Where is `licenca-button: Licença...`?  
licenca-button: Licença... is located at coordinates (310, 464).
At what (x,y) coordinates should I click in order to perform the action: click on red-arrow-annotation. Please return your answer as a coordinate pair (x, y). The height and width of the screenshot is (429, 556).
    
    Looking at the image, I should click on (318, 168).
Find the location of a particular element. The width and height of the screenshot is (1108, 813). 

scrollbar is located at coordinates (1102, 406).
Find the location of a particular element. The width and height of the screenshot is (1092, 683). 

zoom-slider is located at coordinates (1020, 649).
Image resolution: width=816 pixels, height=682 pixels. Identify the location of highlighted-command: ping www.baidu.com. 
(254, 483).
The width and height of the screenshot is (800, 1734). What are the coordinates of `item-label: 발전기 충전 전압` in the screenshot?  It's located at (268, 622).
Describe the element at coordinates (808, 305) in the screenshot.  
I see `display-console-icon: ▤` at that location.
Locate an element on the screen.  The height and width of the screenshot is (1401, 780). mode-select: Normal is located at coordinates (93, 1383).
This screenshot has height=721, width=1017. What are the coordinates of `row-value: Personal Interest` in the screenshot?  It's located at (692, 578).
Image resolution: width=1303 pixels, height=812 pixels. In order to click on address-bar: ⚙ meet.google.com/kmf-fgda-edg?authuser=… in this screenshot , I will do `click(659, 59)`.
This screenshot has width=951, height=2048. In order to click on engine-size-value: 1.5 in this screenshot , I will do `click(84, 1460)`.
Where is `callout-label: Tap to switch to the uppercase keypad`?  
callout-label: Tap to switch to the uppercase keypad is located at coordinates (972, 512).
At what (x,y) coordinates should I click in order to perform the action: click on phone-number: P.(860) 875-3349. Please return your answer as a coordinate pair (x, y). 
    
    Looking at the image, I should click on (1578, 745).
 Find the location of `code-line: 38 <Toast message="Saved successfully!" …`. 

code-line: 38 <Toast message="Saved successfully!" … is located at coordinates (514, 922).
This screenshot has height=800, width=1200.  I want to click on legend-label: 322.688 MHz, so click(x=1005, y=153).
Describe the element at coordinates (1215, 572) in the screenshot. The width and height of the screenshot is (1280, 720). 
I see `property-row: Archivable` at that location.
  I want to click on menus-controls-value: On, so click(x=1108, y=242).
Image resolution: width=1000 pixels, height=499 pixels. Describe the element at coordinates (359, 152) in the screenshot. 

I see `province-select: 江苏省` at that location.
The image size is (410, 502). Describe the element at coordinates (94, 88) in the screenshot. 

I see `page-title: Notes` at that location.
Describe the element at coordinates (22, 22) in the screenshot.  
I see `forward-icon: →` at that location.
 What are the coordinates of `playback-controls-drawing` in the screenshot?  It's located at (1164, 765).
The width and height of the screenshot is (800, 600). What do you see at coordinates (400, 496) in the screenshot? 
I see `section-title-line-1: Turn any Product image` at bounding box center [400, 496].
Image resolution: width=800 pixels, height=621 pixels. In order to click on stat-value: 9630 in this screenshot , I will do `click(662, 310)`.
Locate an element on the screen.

+++++

◆ About this task ◆
Please write out the data again without any change, starting at the line that contains "is (1108, 813)." and ending at the line that contains "The width and height of the screenshot is (800, 1734).". Include both of those lines and nothing outside them.

◆ Task response ◆
Find the location of a particular element. The width and height of the screenshot is (1108, 813). 

scrollbar is located at coordinates (1102, 406).
Find the location of a particular element. The width and height of the screenshot is (1092, 683). 

zoom-slider is located at coordinates (1020, 649).
Image resolution: width=816 pixels, height=682 pixels. Identify the location of highlighted-command: ping www.baidu.com. 
(254, 483).
The width and height of the screenshot is (800, 1734). What are the coordinates of `item-label: 발전기 충전 전압` in the screenshot?  It's located at (268, 622).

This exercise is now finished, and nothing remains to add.